By the time my former life was happening, circa 2002 or 2003, things had really changed. While I spent my 20’s transitioning to clothes that fit my body (oh wow-novel idea!!), high heels with jeans, and then eventually boots over skinny jeans, kids and adolescents began dressing in ways that in other countries would be illegal.

Thanks a lot Abercrombie and Hollister for providing unsuspecting teens and college kids with soft porn, too tight shirts, and booty shorts delivered straight into their mailboxes and local malls. In my years as a youth minister, I had WAY too many talks with kids about what they were wearing and if it was appropriate.  Now that I have my own little girls, I have already had one conversation about modesty and foresee many more.

Really, I’m not a fashion prude, but I am constantly shocked that teenagers and even little girls are allowed to leave their homes in shorts that display the cellulite just below their butts. I mean, SERIOUSLY, where is your mom? What our kids wear SAYS something about them and it invites others to form opinions about them. WE are the stewards of that while they are under our roofs.

So what now?

1. Be a good example in the way you dress. Kids look to us more than we know-even through the teenage years.
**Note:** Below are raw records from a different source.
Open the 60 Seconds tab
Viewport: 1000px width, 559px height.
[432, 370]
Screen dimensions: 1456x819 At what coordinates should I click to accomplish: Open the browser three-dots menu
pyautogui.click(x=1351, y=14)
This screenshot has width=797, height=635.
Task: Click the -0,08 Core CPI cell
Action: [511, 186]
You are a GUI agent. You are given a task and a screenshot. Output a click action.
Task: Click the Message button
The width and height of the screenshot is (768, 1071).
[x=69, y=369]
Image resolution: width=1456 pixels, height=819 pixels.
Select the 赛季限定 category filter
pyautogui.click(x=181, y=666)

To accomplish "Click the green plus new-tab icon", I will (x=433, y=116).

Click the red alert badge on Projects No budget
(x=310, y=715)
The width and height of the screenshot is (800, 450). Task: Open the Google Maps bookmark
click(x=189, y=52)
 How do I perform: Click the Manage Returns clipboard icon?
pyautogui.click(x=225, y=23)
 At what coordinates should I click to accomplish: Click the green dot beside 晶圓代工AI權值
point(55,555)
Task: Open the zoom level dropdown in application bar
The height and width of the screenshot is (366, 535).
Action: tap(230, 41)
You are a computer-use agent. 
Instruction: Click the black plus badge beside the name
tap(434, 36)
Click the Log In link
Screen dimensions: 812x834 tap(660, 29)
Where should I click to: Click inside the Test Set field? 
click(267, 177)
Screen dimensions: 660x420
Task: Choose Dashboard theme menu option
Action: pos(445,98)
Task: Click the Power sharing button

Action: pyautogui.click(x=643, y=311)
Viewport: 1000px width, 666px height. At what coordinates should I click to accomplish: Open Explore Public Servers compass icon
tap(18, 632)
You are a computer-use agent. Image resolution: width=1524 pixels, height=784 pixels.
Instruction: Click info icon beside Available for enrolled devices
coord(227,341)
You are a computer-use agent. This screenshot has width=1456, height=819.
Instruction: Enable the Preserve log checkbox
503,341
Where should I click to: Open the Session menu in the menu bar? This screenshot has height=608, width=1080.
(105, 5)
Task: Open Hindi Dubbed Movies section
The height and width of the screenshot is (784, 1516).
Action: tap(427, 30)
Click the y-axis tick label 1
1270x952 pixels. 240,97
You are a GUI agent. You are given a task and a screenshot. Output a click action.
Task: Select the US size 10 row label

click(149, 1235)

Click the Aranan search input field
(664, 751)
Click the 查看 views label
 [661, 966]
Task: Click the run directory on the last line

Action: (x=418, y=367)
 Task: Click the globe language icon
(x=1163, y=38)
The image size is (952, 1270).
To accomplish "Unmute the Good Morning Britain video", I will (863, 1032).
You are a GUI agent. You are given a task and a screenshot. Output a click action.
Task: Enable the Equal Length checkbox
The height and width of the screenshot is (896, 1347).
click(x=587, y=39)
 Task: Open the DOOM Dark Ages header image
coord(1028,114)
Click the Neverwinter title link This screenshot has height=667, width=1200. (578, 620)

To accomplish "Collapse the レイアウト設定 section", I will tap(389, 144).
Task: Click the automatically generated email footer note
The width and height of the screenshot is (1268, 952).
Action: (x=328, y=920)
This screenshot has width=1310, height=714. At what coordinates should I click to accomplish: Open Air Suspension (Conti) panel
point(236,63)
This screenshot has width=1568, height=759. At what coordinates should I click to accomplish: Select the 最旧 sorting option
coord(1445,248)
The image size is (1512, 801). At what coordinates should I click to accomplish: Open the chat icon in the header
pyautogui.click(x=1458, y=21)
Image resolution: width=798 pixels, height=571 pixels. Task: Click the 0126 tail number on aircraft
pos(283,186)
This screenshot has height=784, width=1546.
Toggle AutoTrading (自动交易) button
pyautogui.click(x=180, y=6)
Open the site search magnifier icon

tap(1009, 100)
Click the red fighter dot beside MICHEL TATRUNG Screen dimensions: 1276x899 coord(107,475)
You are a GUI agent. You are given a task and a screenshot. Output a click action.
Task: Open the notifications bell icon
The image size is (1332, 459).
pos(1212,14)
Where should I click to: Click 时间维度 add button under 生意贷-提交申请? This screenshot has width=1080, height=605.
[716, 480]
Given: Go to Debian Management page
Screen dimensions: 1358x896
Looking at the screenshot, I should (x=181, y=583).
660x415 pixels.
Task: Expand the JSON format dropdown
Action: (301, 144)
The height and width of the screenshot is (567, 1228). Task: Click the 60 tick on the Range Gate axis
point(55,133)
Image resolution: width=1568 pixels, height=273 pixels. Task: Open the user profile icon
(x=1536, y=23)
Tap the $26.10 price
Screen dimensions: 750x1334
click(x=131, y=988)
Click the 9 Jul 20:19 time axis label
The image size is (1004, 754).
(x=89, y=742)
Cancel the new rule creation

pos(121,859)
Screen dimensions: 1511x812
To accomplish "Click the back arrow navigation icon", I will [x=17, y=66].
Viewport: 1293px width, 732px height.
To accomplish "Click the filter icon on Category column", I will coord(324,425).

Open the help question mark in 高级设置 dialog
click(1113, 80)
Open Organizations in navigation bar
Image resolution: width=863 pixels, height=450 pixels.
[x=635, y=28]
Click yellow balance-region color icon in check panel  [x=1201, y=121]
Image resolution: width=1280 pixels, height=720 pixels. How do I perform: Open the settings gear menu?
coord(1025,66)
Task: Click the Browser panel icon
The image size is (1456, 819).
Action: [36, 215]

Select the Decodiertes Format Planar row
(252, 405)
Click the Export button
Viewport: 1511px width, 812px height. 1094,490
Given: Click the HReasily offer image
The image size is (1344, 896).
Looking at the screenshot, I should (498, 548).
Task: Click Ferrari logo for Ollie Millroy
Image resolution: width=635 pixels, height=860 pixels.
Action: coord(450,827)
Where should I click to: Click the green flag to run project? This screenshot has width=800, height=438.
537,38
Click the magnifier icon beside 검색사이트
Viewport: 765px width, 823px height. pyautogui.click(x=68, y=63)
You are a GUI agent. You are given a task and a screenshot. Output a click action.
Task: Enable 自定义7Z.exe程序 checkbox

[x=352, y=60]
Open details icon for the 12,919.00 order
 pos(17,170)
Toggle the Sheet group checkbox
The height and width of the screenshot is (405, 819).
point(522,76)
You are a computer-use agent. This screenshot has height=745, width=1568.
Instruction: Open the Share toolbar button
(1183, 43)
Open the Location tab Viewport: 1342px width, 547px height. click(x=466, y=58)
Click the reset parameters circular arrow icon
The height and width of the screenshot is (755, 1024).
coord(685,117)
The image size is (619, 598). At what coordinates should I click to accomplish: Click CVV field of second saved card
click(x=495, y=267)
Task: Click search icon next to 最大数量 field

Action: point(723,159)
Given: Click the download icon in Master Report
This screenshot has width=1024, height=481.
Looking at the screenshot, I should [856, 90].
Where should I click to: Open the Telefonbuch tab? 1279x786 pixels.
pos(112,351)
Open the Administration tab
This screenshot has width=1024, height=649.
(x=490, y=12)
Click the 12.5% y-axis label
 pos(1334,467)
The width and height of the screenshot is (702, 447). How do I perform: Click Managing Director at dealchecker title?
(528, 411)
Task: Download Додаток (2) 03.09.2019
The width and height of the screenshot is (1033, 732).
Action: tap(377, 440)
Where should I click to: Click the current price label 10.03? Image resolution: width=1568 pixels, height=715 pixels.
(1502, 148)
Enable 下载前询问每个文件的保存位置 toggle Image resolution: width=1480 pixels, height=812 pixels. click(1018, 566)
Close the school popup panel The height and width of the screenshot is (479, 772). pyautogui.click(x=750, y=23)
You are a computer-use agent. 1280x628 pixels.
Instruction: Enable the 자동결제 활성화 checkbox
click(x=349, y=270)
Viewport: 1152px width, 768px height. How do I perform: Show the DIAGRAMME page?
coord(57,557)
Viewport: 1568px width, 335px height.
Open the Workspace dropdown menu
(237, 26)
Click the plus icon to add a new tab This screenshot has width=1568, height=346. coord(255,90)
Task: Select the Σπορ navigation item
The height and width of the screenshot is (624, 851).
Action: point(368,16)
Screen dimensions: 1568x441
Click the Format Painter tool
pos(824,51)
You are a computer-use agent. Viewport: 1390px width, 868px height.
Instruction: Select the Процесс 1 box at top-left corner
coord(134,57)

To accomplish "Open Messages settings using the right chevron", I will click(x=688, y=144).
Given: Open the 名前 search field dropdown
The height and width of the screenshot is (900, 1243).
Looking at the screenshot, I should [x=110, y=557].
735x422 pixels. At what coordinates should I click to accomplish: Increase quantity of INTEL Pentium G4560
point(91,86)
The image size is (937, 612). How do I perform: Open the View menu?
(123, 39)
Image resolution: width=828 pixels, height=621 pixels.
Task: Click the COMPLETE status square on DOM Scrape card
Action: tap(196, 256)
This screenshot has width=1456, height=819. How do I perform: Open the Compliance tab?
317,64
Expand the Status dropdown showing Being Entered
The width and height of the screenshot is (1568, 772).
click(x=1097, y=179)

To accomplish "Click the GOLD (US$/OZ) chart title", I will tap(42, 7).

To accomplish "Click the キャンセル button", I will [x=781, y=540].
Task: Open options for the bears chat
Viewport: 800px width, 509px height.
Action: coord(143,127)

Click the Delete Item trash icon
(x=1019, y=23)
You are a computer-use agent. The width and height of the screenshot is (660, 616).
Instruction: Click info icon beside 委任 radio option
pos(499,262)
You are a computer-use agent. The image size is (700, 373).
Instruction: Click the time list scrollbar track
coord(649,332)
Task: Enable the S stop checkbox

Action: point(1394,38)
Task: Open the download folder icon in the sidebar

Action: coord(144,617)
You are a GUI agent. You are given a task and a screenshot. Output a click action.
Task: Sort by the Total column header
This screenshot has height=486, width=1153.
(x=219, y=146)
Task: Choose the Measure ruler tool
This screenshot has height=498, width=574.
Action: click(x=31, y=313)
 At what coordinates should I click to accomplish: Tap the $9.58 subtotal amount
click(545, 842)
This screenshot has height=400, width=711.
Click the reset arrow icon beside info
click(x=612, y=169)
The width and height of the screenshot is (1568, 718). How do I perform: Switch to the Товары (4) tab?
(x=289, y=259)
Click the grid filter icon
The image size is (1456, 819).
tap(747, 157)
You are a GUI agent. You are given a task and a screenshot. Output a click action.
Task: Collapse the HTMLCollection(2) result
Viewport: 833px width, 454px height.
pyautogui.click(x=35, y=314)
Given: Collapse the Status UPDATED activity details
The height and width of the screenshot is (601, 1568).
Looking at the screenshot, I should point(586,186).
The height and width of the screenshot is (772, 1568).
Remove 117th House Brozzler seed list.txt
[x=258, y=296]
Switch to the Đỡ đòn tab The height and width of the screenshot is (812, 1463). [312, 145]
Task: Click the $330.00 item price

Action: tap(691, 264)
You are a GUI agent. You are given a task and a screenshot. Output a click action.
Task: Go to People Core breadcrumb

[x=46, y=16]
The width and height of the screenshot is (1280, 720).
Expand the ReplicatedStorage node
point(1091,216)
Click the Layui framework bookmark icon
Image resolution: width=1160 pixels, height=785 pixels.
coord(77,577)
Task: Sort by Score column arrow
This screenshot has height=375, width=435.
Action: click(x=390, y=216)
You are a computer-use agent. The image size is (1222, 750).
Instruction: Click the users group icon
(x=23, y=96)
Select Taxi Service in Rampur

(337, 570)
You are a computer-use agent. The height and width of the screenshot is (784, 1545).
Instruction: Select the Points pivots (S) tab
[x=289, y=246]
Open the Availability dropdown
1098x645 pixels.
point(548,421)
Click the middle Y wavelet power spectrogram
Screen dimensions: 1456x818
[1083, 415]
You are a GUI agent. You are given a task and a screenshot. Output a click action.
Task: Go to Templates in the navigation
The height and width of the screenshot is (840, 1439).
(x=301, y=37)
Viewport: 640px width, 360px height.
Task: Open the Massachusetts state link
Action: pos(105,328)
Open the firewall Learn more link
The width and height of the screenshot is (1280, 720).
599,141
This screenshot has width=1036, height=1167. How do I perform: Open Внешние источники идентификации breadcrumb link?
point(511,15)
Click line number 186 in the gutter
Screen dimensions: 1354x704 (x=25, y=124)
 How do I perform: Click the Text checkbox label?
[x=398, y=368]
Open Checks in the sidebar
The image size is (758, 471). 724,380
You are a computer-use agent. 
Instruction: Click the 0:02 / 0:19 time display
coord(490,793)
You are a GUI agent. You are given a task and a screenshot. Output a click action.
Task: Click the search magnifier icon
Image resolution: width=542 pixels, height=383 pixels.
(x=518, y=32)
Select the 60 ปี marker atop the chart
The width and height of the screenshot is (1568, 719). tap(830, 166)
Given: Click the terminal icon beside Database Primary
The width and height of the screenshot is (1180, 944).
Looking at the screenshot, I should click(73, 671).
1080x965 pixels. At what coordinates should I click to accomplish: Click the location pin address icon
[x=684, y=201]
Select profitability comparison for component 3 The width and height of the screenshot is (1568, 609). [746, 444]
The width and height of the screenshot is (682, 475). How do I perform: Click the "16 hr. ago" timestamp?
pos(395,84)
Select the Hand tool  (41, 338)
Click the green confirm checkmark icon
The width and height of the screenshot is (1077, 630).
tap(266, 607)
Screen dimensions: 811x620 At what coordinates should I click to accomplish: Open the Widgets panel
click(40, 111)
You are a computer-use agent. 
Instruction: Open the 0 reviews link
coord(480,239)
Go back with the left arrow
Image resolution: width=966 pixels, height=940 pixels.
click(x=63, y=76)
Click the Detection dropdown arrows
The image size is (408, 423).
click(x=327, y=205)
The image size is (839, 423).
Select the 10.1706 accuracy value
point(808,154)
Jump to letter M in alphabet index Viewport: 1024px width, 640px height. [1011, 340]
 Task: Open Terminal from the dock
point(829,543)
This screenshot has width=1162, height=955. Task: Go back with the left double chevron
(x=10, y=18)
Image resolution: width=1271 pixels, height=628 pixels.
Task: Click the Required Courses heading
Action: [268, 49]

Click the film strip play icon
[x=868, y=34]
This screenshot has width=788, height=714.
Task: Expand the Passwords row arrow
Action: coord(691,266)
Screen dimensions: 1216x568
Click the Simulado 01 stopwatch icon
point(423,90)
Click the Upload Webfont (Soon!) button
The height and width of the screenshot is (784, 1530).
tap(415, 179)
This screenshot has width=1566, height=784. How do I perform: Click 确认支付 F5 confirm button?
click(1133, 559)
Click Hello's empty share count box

If we dress like the real housewives, they will, too.

2. Tell your children that they are beautiful inside and out.  Wardrobes are an extension of our personalities, not our personalities. Teens have a tendency to hide behind clothing, whether it’s too many clothes or too little clothes. Remind your children first of WHO they are inside. Talk with your girls even as littles about the fact that more skin and more makeup is not what makes them beautiful. On the other hand, telling our littles that they are pretty is important, too (I wrote about this here).

3. Dress your child in a way that is age appropriate.  I think dress up is great, but set an age for makeup, heels, and so on. Let them enjoy childhood while looking forward to the day when they can wear heels.

4. Go shopping WITH your girls. Make it a tradition that you can enjoy with them through their adolescence. Let them explore their style within the boundaries of your guidance.

One of our first Mommy/Daughter shopping trips
One of our first Mommy/Daughter shopping trips

5. It’s ok to say No! Talk to your children honestly about their wardrobes, set boundaries, and stick to them. This might mean being the bad guy when hoochie shorts and bikinis are “in”. Welcome to parenthood. Most of us chose this role willingly.

6. Creepers are of all ages. If your daughter is attracting attention from her peers because of her clothing, she is likely attracting attention from all ages. We live in a different age: an age of cameras in every pocket, YouTube, twitter, Instagram, and Facebook. Gross. Shiver. Gag.

What rules do you have in your family for dressing kids in ways that are respectful?